▶ **WHAT THE TASK REQUIRES**:
Transcribe, starting at the line with "Task: Open the Konfiguráció menu" and ending at the line with "Task: Collapse the Items section chevron", every line of the material below exactly, but leave out the pictures and anything outside that span.
------ DATA PROVIDED
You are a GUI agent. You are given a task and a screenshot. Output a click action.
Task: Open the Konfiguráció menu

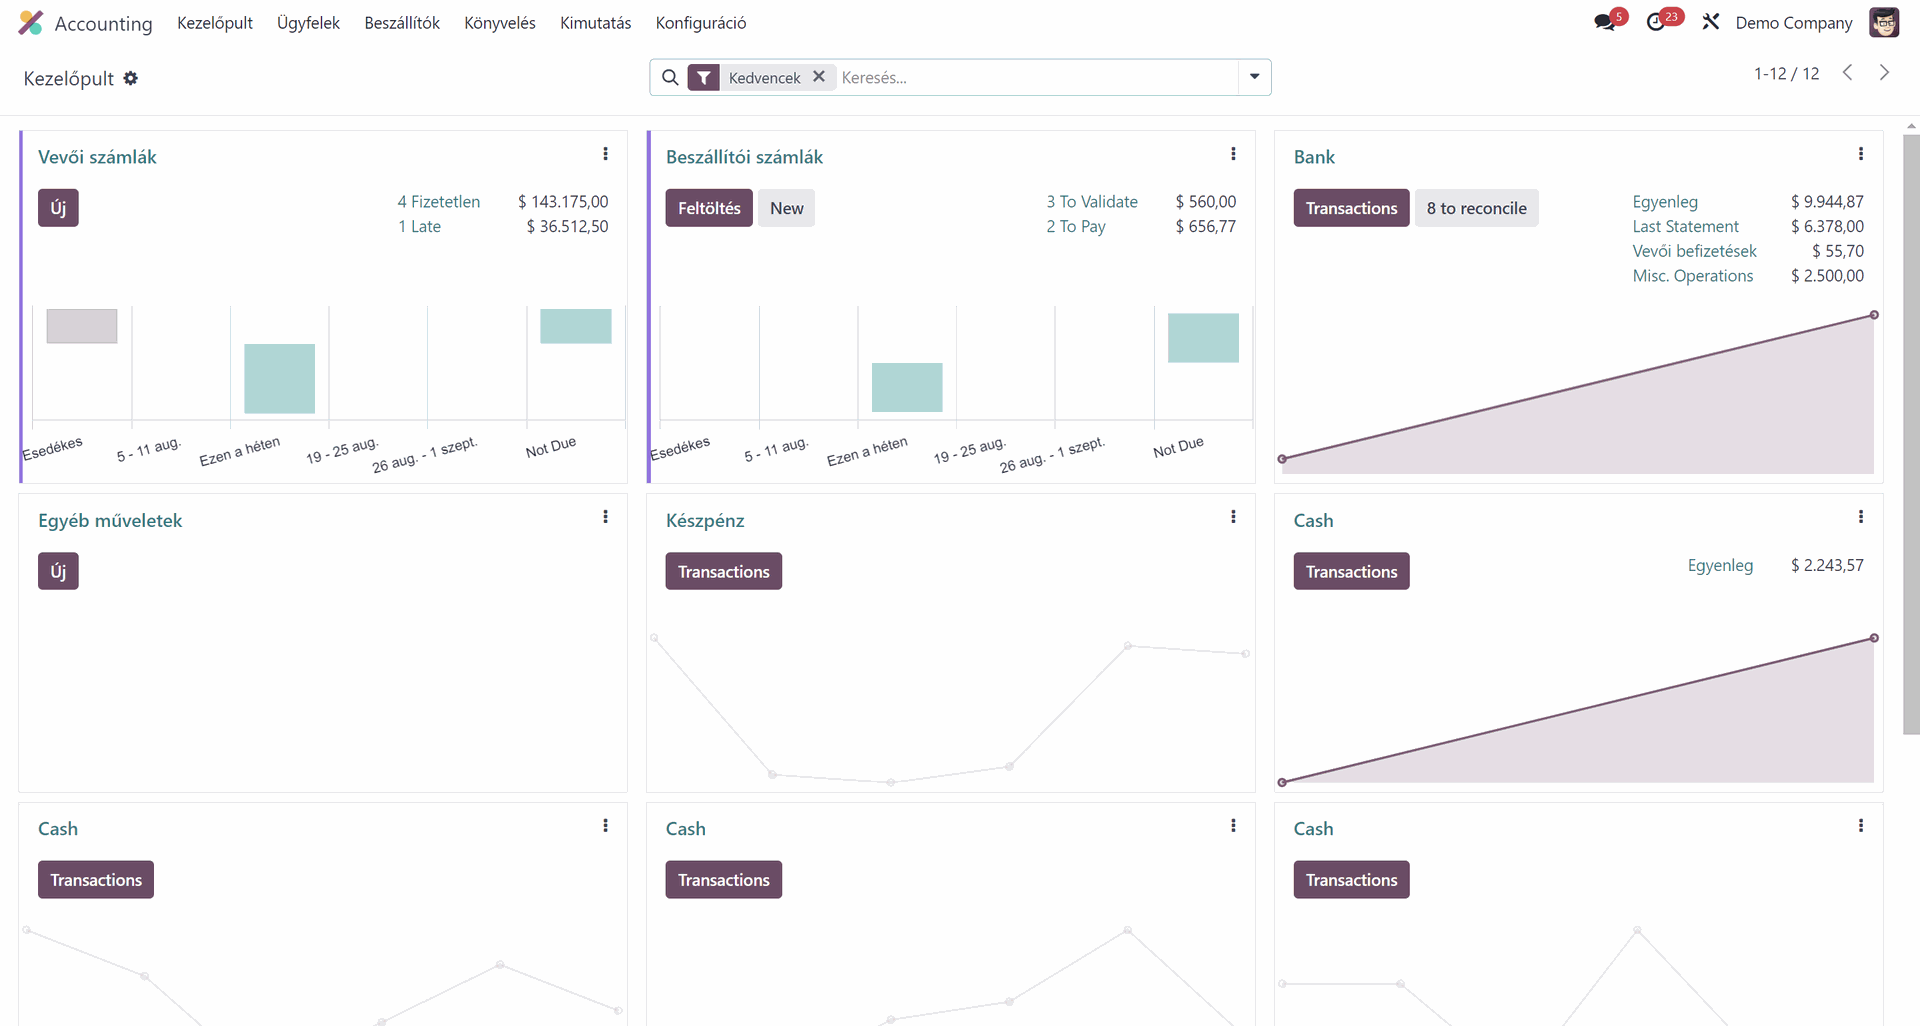(700, 23)
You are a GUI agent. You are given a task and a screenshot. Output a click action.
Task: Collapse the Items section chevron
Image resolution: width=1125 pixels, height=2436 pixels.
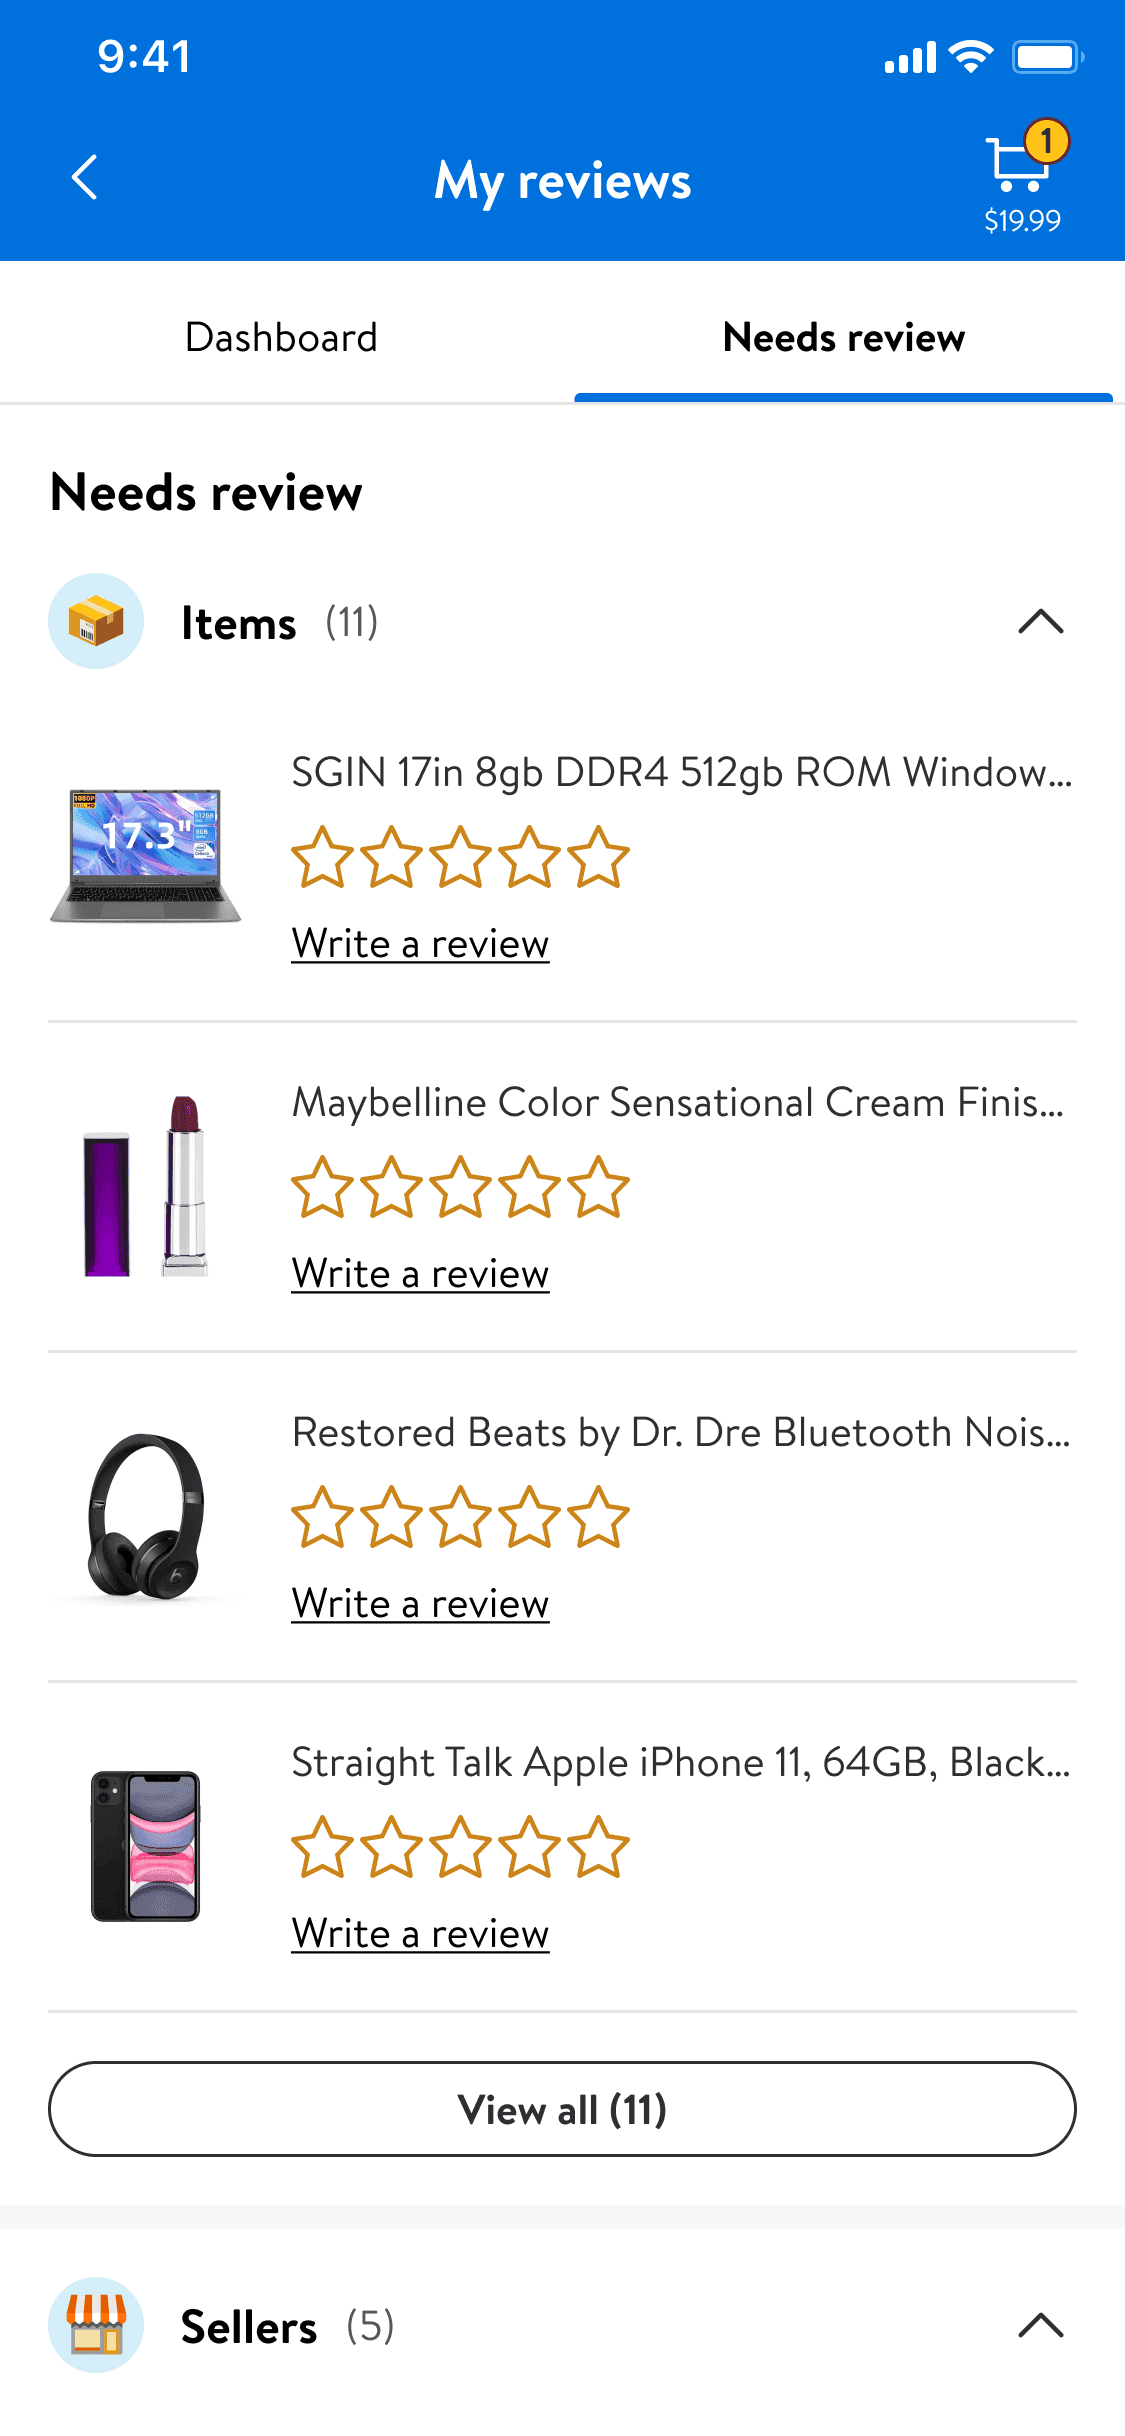click(x=1040, y=622)
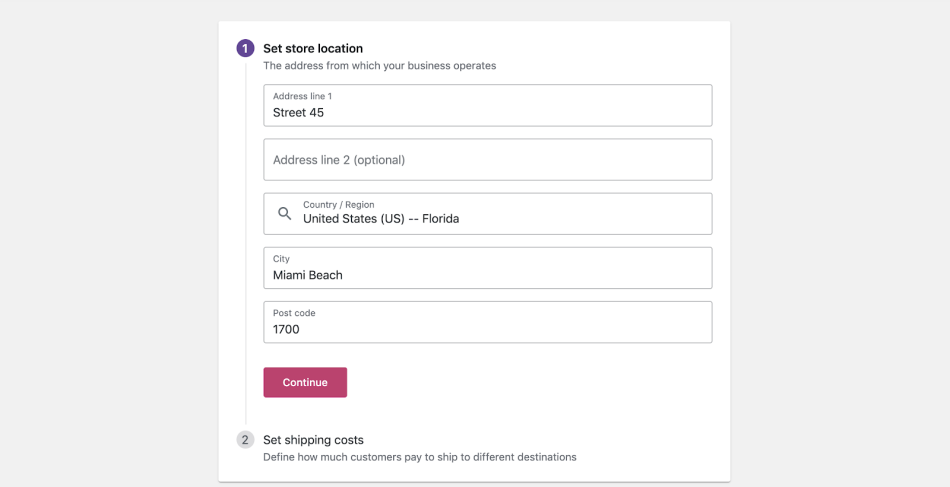Select the Set store location heading

tap(313, 48)
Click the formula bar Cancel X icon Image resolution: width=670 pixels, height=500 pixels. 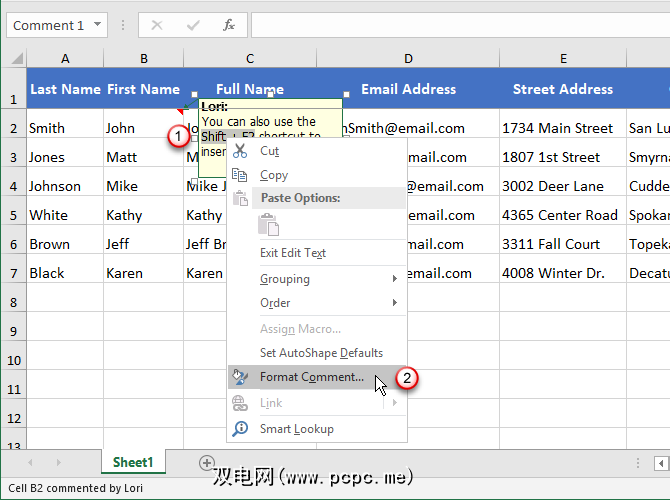pos(157,25)
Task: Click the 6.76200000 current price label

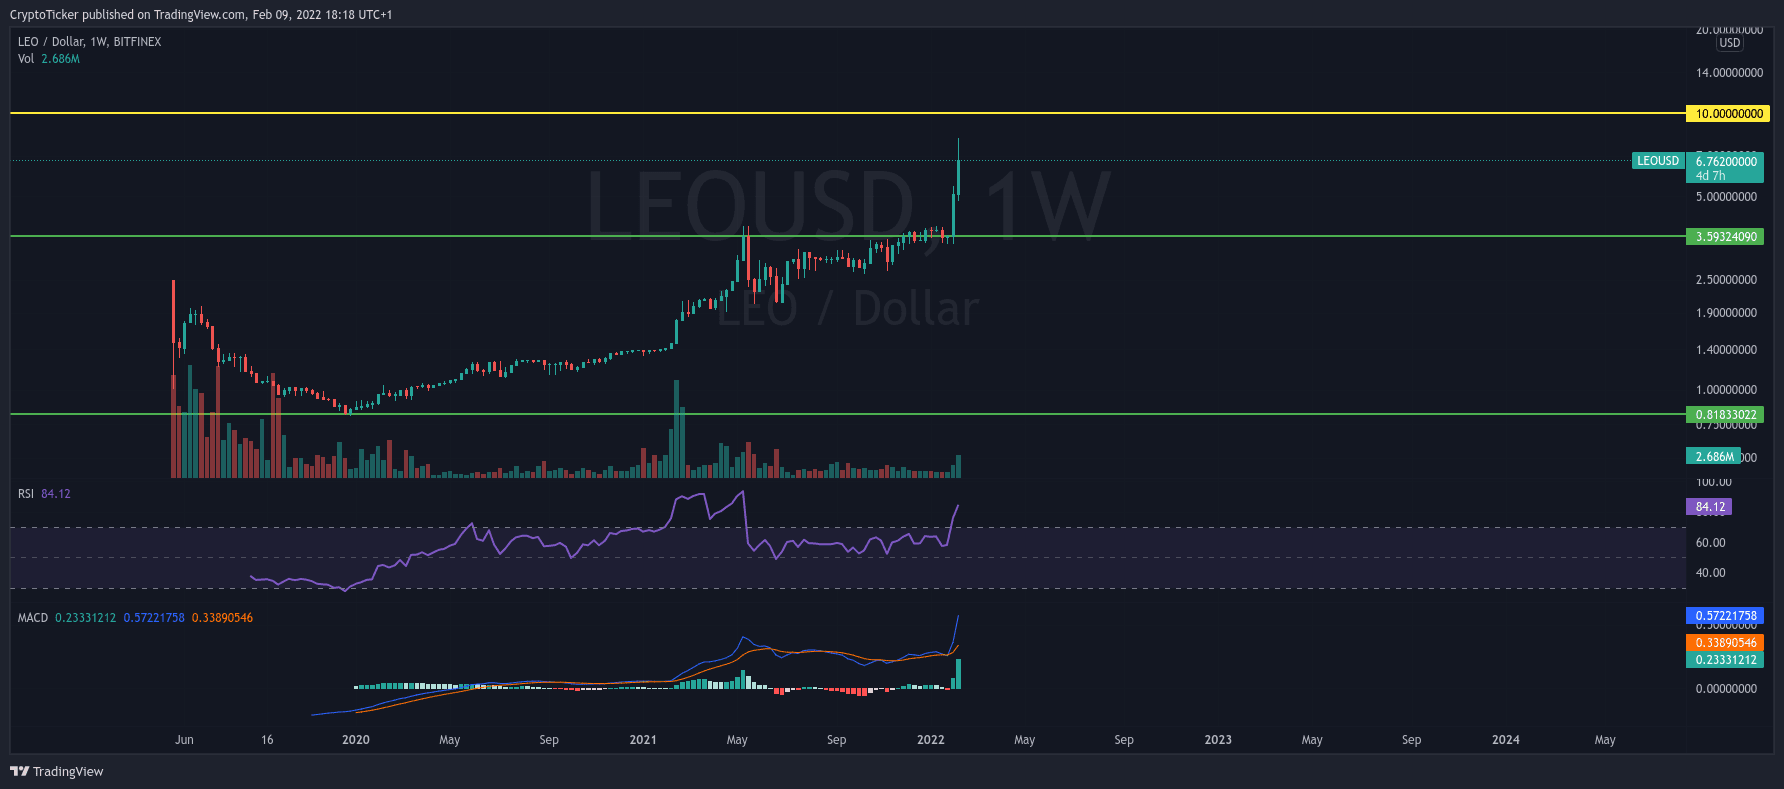Action: 1726,162
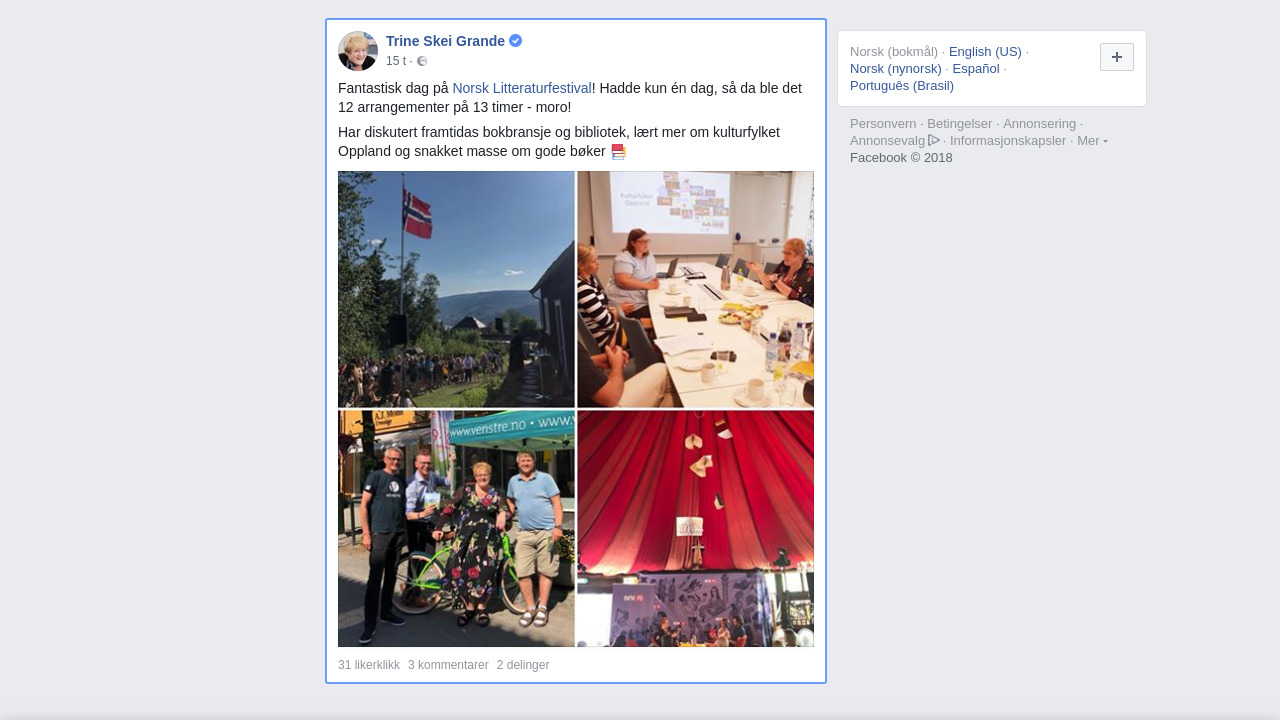Image resolution: width=1280 pixels, height=720 pixels.
Task: Expand the Mer dropdown in the footer
Action: point(1092,140)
------------
▶ **RESPONSE BELOW**:
Task: Open the Konfiguráció menu

(700, 23)
You are a GUI agent. You are given a task and a screenshot. Output a click action.
Task: Collapse the Items section chevron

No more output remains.